_Problem to work on_
Report every line from the material that contains the word "width".

_Exercise data_
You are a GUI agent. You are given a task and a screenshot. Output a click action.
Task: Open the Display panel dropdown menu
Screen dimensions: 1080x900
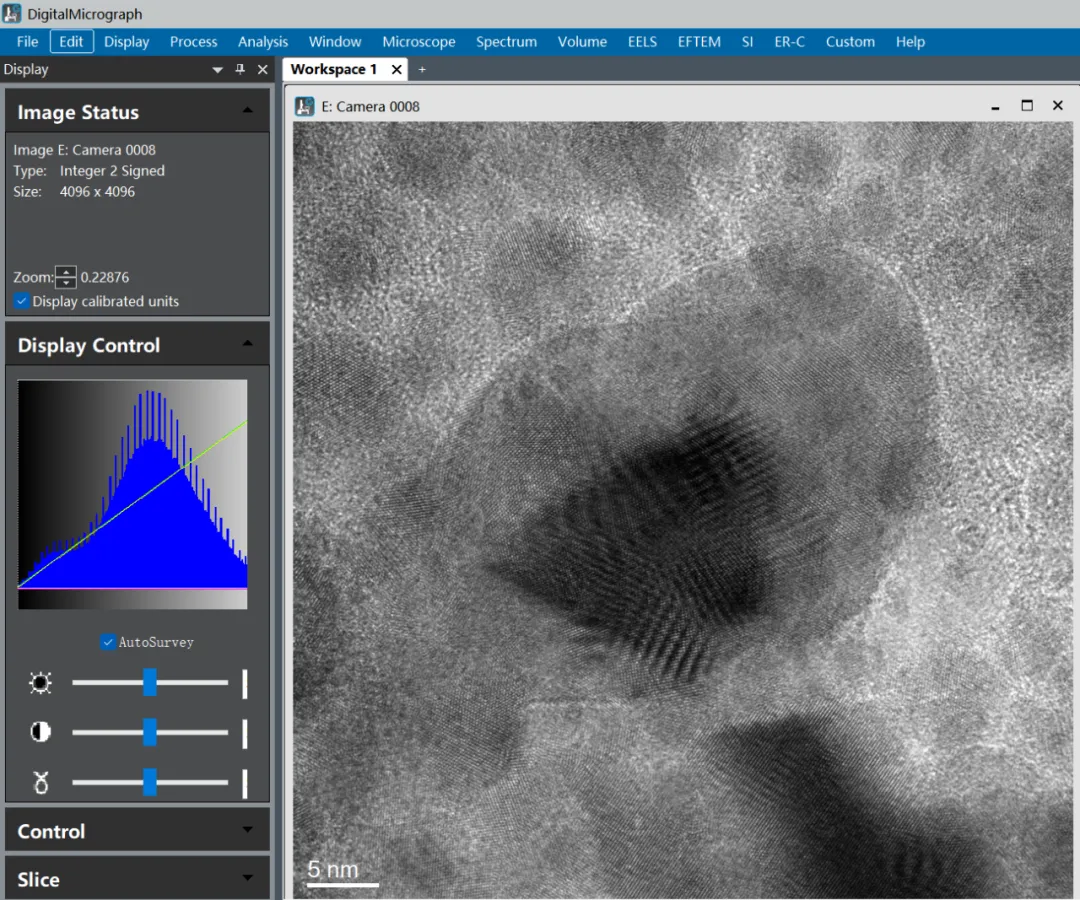coord(217,69)
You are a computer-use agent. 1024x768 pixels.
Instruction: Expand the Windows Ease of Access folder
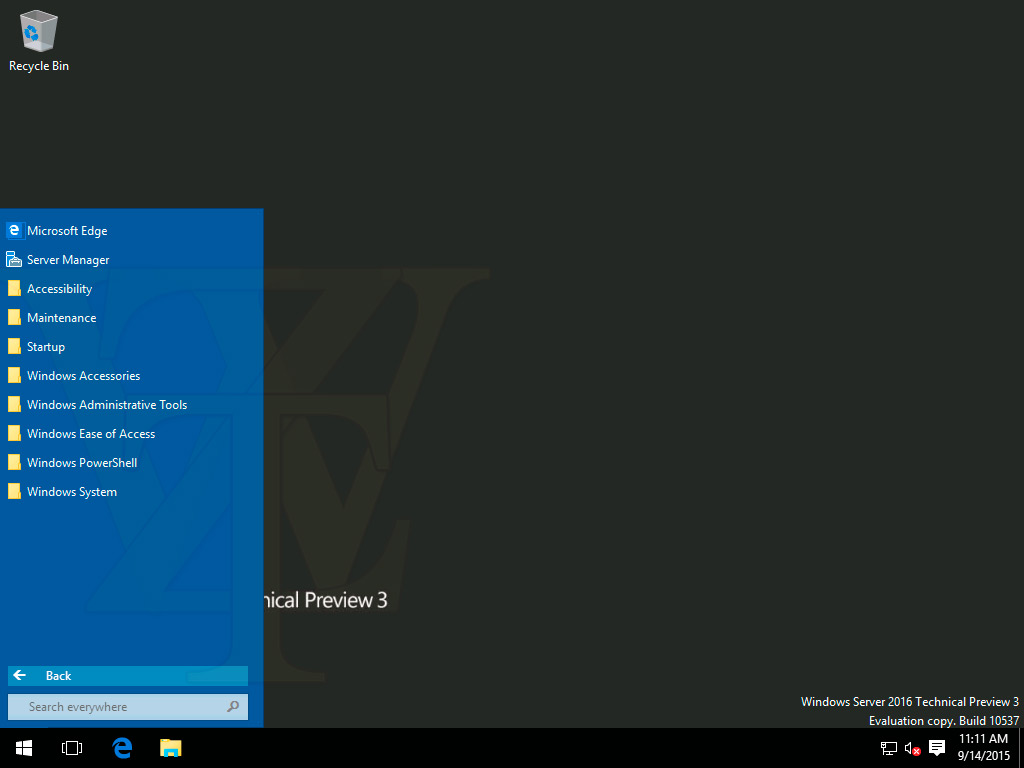90,434
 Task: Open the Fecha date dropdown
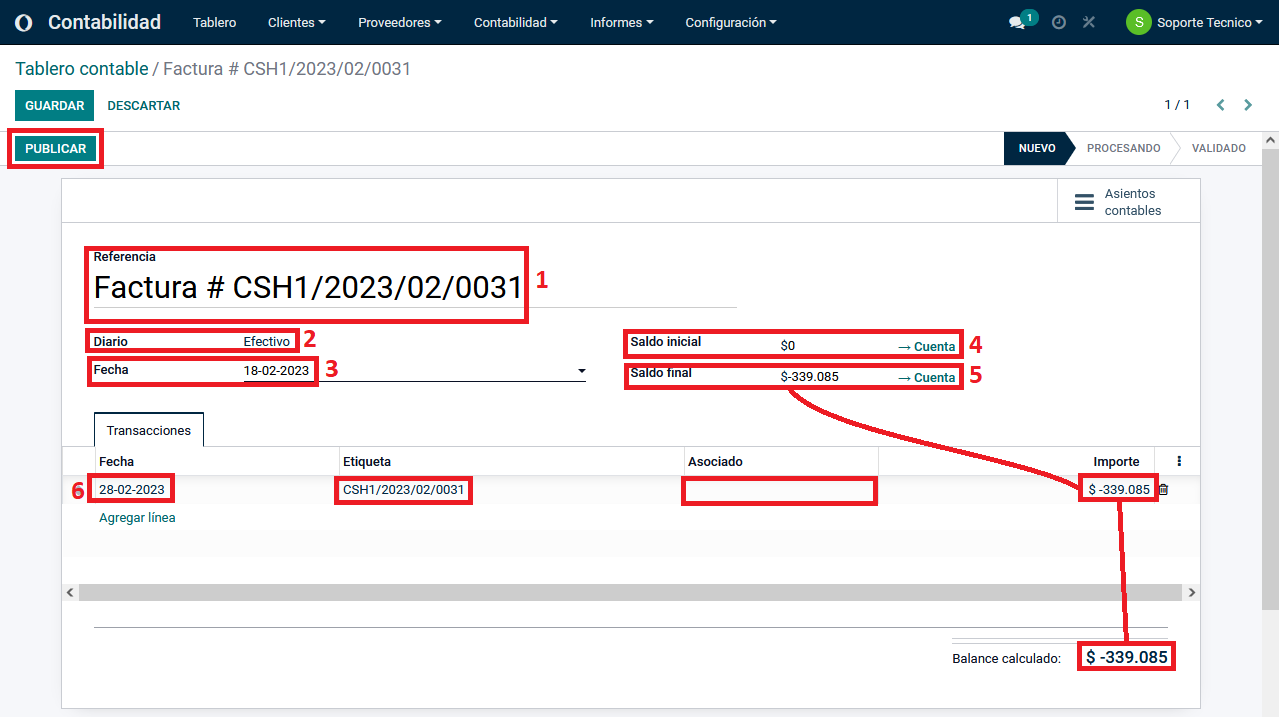coord(582,371)
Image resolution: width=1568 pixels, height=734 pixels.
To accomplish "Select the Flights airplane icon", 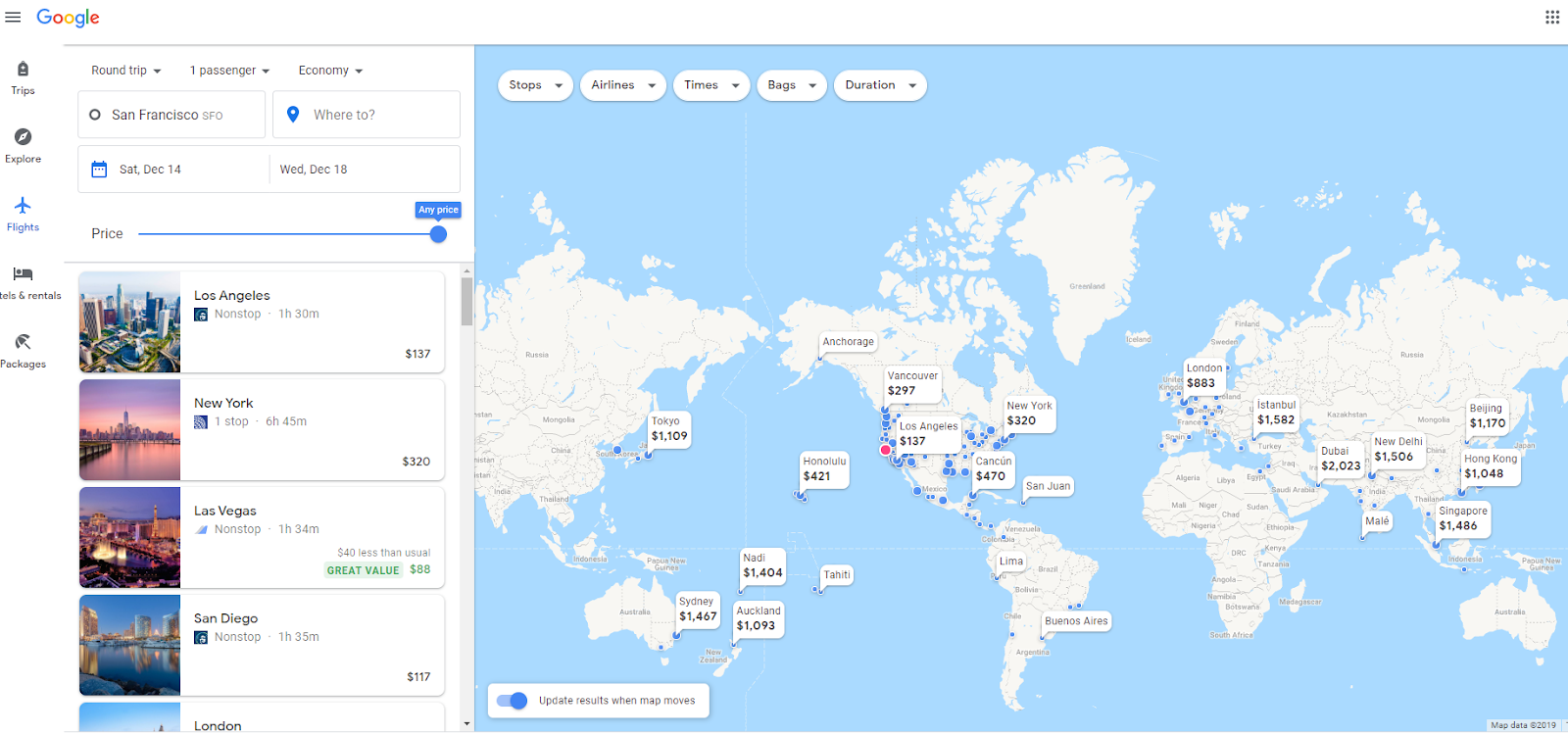I will click(23, 205).
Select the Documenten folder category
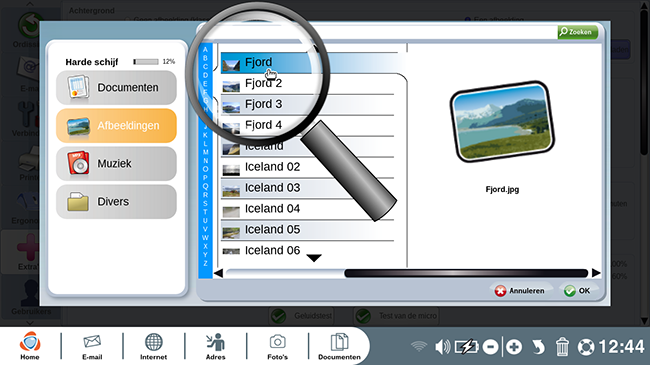The image size is (650, 365). coord(116,88)
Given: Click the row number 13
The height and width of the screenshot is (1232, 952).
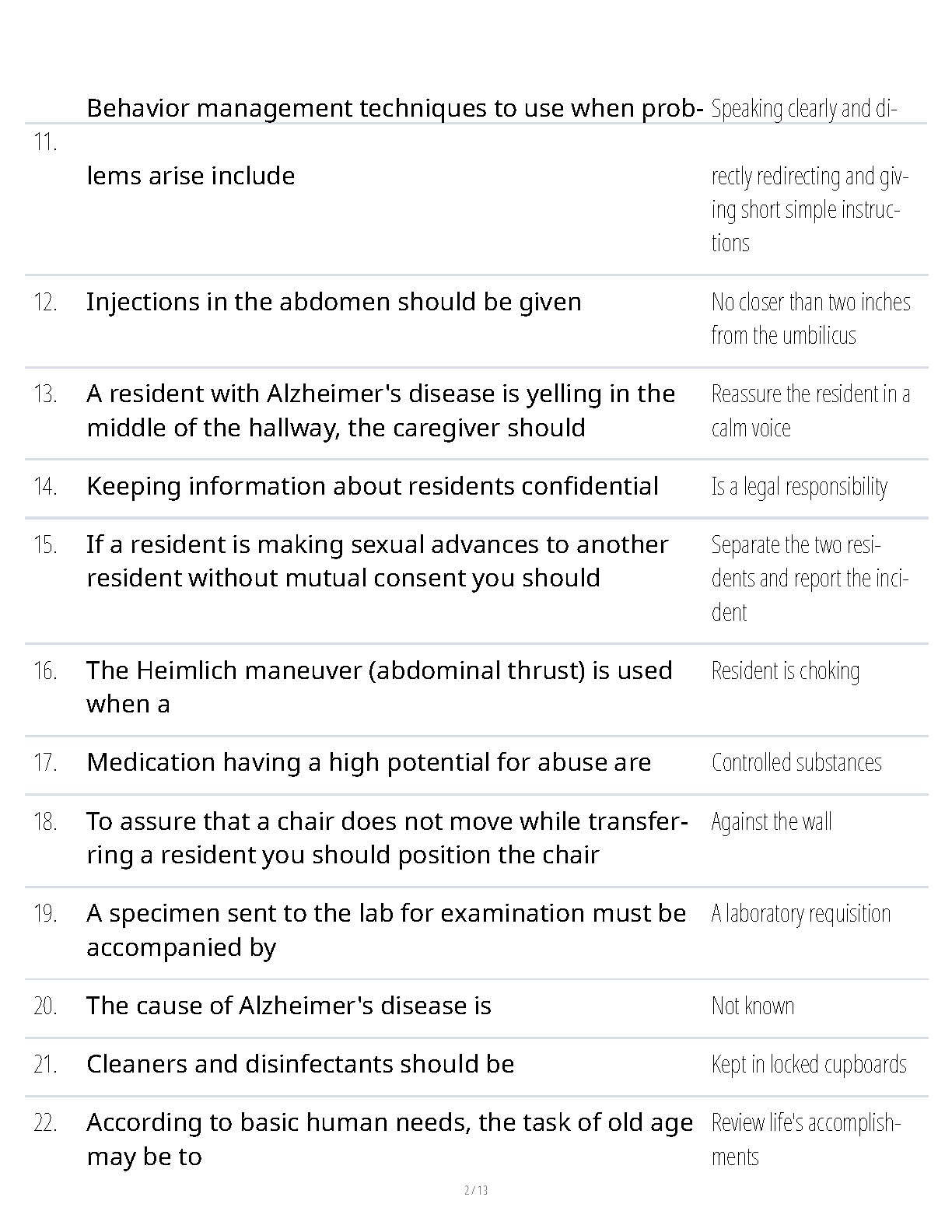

_Solution below_
Image resolution: width=1568 pixels, height=734 pixels.
The height and width of the screenshot is (1232, 952).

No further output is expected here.